Trotz der Spannungen im Verhältnis zu Russland findet Kommunikation zwischen den Arktisstaaten weiterhin statt: sowohl auf offizieller Ebene, wie im Rahmen der Vereinten Nationen, als auch bilateral, soweit es vertraglich zur Regelung des Grenzverkehrs, zum Schutz der Fischerei oder zur Aufrechterhaltung von Such- und Rettungsdiensten vereinbart wurde. Auch multilaterale Formate werden nach wie vor genutzt, so durch die Vertragsparteien des Fischereiabkommens für die Zentralarktis.

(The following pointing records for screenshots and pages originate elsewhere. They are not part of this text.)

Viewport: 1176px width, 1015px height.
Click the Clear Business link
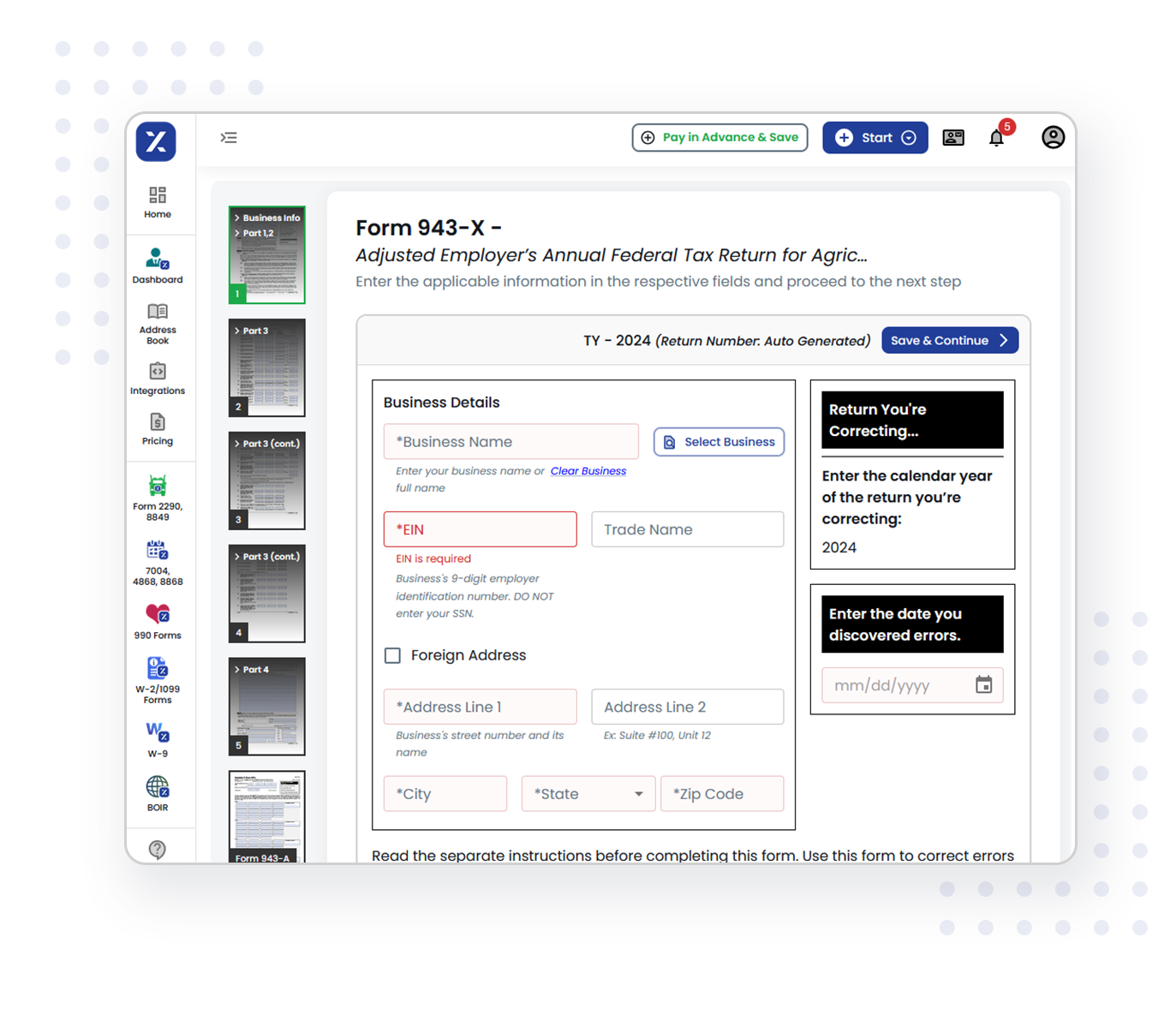point(588,470)
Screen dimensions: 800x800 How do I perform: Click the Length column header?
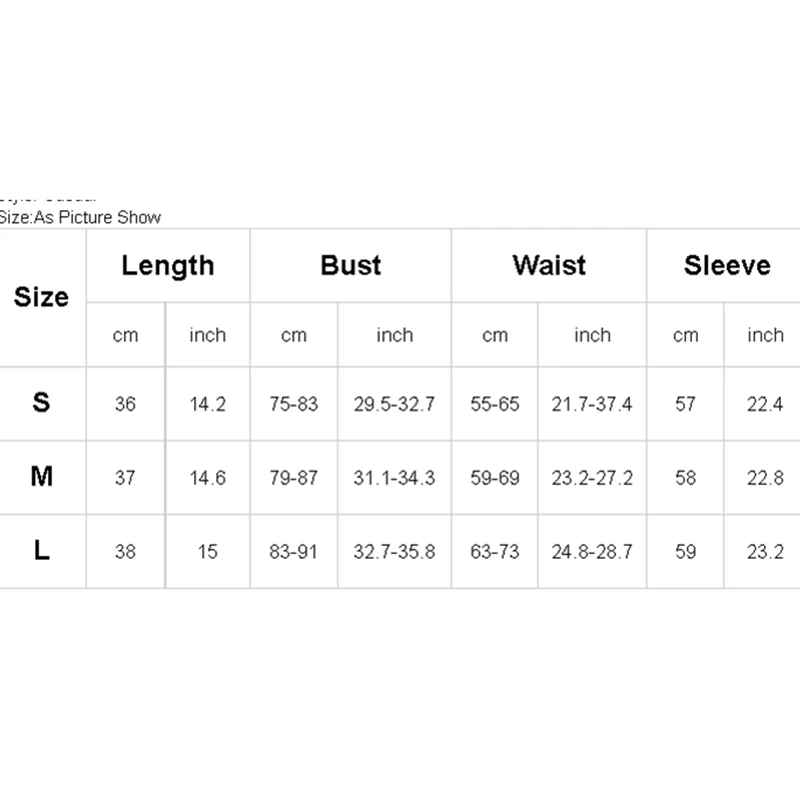pos(168,266)
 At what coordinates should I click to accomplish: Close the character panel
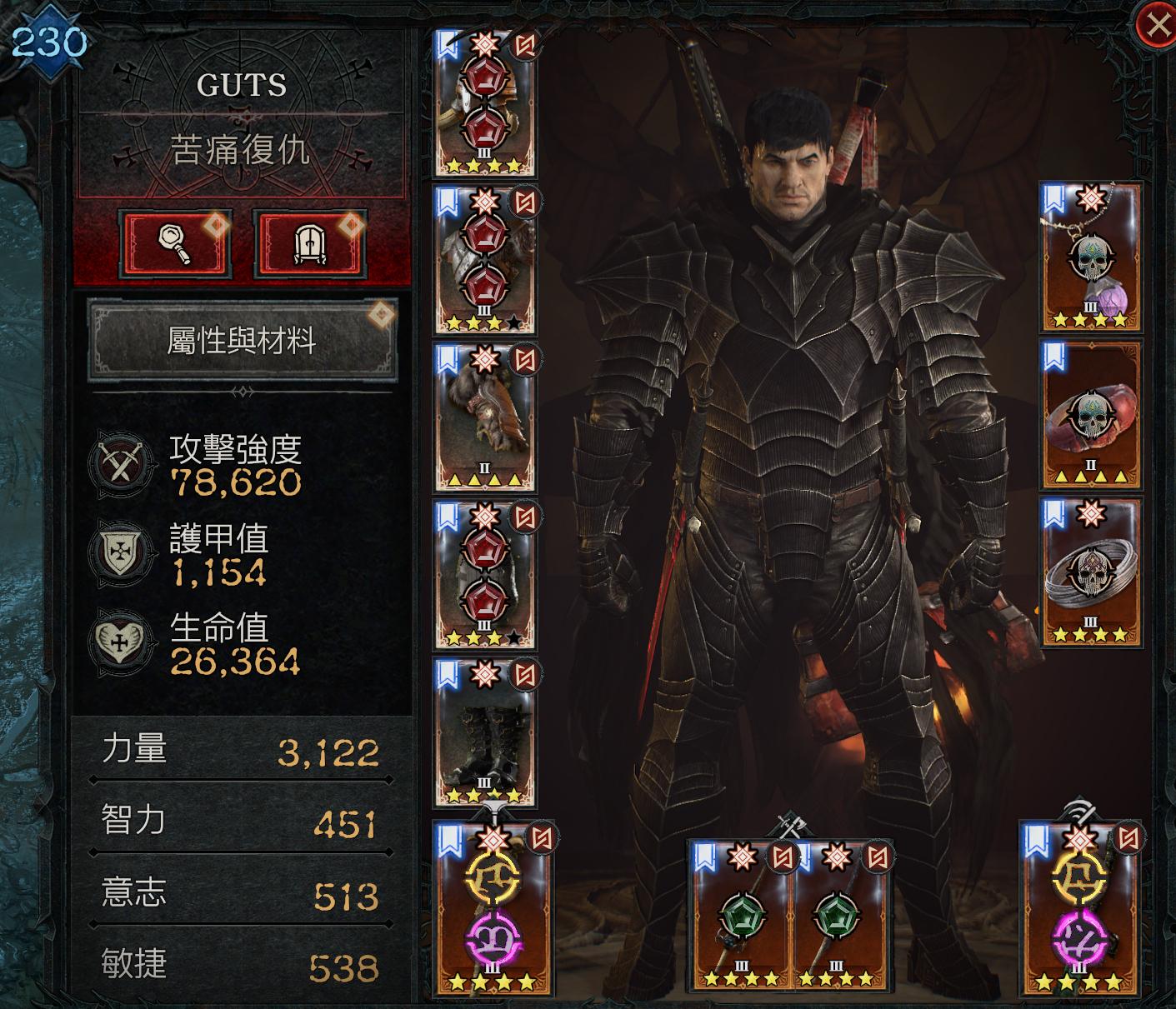1157,26
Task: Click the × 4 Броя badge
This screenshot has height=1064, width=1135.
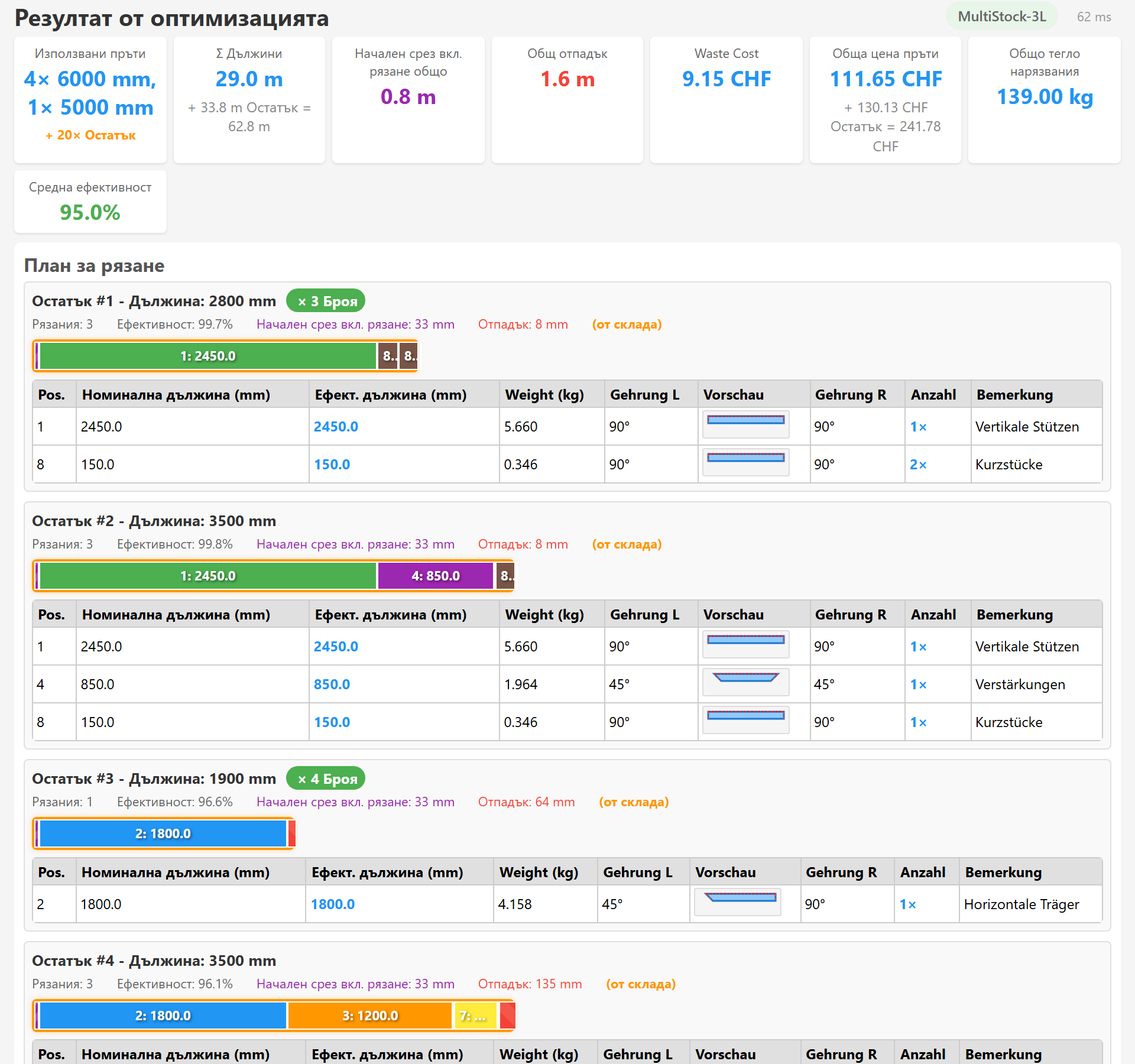Action: pos(326,778)
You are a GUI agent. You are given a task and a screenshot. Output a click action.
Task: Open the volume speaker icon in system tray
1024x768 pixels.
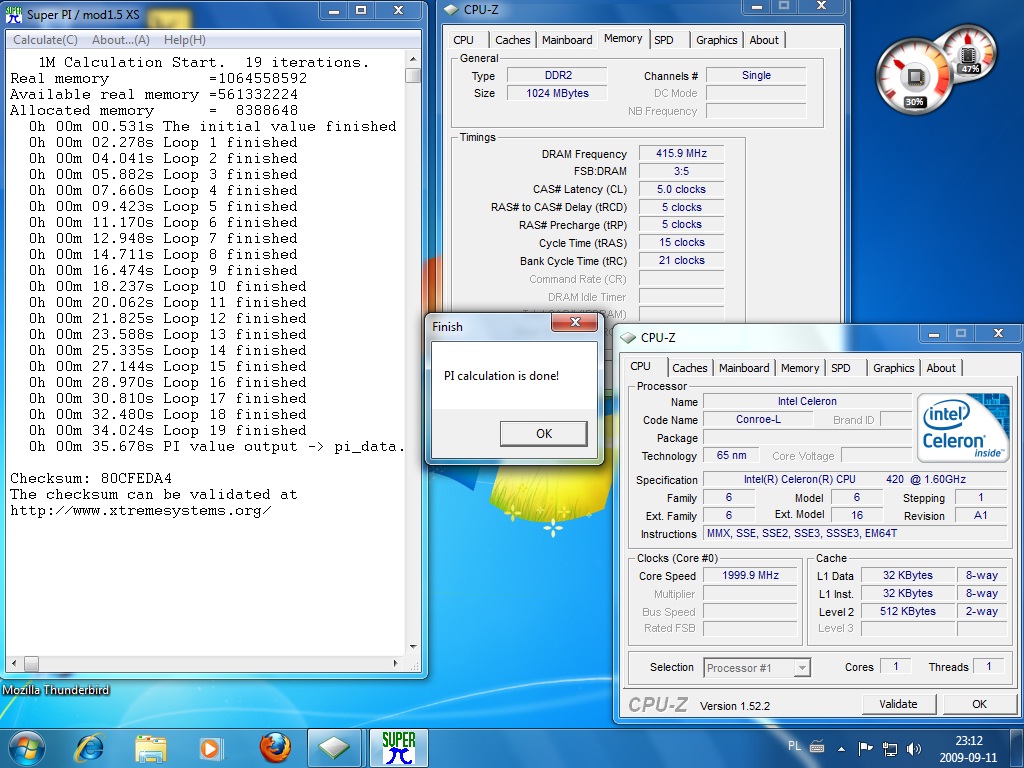pos(913,748)
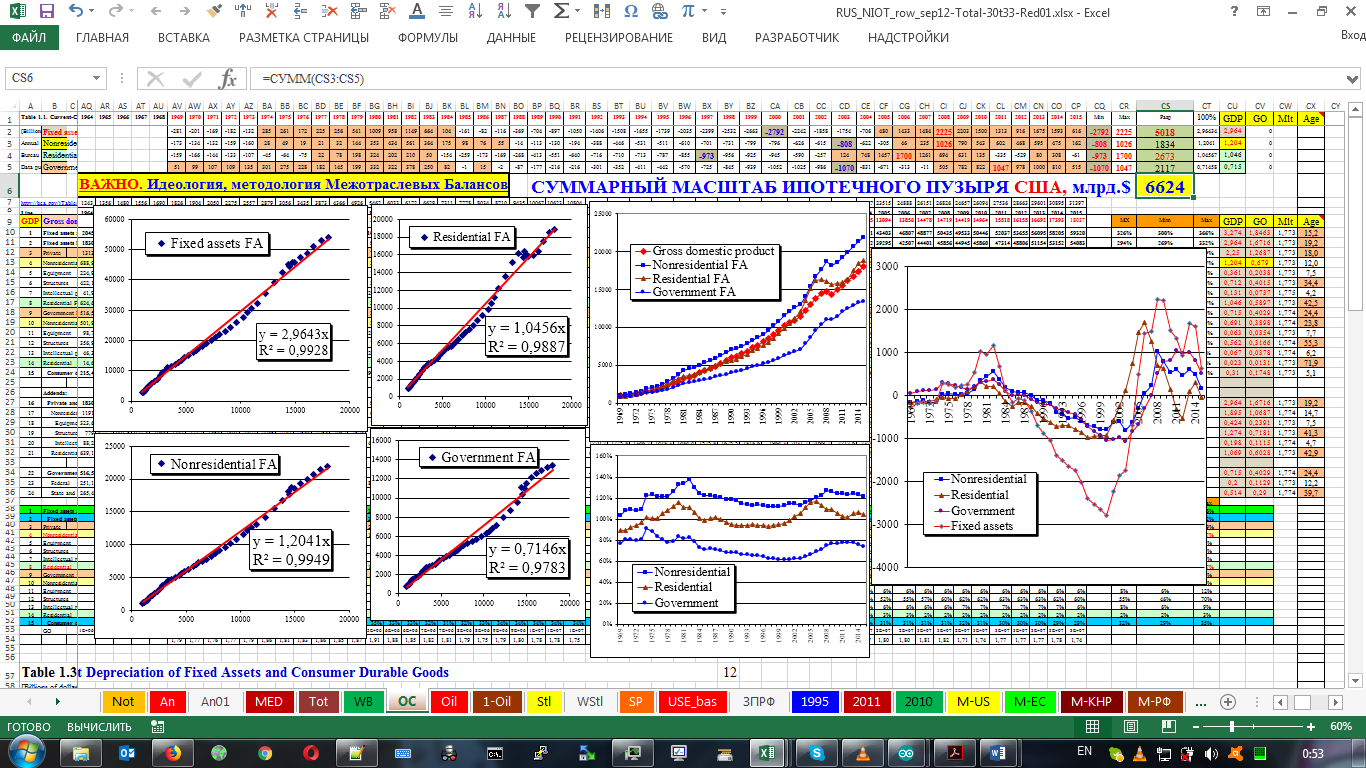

Es gibt aber keinen Sicherheitsdialog mehr, der Moskau einschließt und auf die Arktis ausgerichtet ist. Seit der Krim-Annexion 2014 war Russland nicht mehr am Dialog zwischen militärischen Befehlshabern der Arktisstaaten (Arctic Chiefs of Defence, ACHOD) und an den jährlichen Treffen der arktischen Sicherheitskräfte (Arctic Security Forces Roundtable, ASFR) beteiligt. Im ASFR-Format sind auch Deutschland, Frankreich, Großbritannien und die Niederlande vertreten. Andere Formate wie der Arktische Rat, der Euro-Arktische Barents-Rat oder das Forum der Küstenwachen (Arctic Coast Guard Forum, ACGF) befassen sich nicht mit militärischer Sicherheit. Über die Notwendigkeit, Russland wieder in den Dialog einzubeziehen, bestand vor dem Krieg weitgehend Einigkeit unter Experten. Allerdings gehen in Politik und Wissenschaft die Meinungen auseinander, wie dies am besten geschehen sollte.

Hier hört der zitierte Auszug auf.